- Meeting abstract
- Open Access
The role of sulfonylurea plus basal insulin on glycemic variability compared to basal bolus regime in T2D patients
Diabetology & Metabolic Syndromevolume 7, Article number: A66 (2015)
It is a common practice to administer basal insulin after oral diabetes agents fail as a first step in insulinization. However, we do not know which regime is better regarding glycemic control: adding basal insulin to sulfonylurea or stopping sulfonylurea and starting a basal bolus regime.
To compare glycemic variability in T2D patients being treated with two different regimes of diabetes treatment: basal insulin plus sulfonylurea versus basal bolus.
Materials and methods
A retrospective study of a cohort of 51 T2D patients.

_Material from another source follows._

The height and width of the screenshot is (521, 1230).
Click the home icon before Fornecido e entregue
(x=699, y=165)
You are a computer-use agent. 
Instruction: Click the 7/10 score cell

To evaluate glycemic variability, we collected data from glucometers (accu check 360 software was used to download the data) of all patients that came for physician's appointments at a public hospital between March and June 2015. We analyzed data of mean capillary glucose and its variability (standard deviation) from the 90-day period preceding the final download date. Glycemia and hba1c were also used for this analysis. Chi-square tests and student's t-test were performed for statistical analysis, where p < 0.05 was considered significant.

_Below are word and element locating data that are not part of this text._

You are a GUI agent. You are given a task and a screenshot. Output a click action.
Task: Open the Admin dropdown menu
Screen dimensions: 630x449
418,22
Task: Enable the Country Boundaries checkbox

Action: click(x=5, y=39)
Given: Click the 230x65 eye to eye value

Of the 417 patients included in this study, 51 were eligible for analysis. 11 patients were using insulin plus sulfonylurea (group 1) and 40 were using basal bolus treatment (group 2). The proportion of men and women in each group was 45.5%: 54.5% in group 1 and 32.5%: 67.5% in group 2 (Pearson chi-square p=0.42). There was no difference between treatments regarding A1c and glucose variability (Figure 1).
Sulfonylurea plus basal insulin and basal bolus had the same glucose control and glycemic variability in both patient sample groups.